START EXTRACTED ENTRIES

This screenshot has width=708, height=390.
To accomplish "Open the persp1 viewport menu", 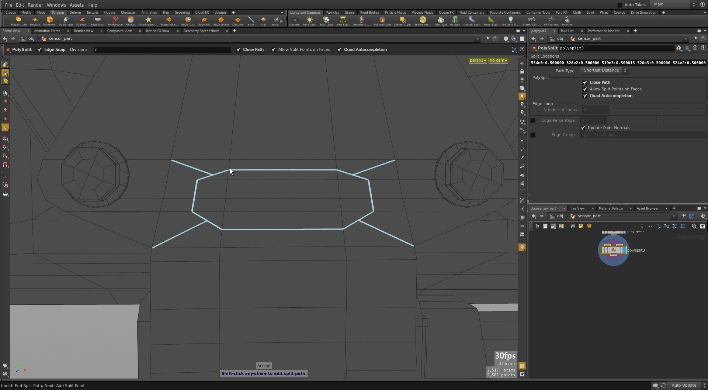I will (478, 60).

END EXTRACTED ENTRIES
START EXTRACTED ENTRIES

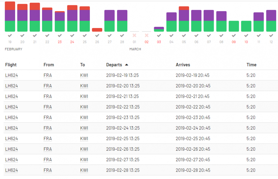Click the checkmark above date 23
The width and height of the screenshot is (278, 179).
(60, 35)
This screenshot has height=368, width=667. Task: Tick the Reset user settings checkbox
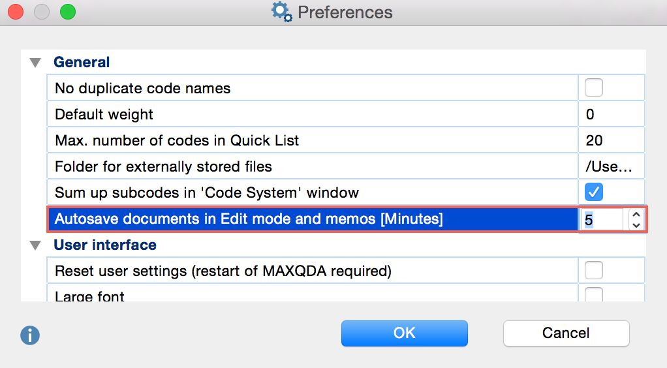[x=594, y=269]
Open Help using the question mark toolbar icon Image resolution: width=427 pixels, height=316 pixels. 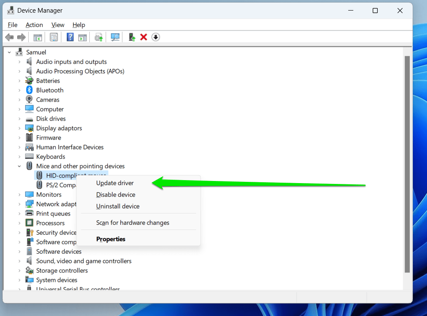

END EXTRACTED ENTRIES

* _ABOUT THIS EXERCISE_
From the material above, output only the span of lines that starts at the one containing "This screenshot has height=368, width=667." and finishes at the one containing "Open Help using", word for word and free of pictures.

* _WRITTEN ANSWER_
This screenshot has height=368, width=667. Task: Tick the Reset user settings checkbox
[x=594, y=269]
Open Help using the question mark toolbar icon Image resolution: width=427 pixels, height=316 pixels. 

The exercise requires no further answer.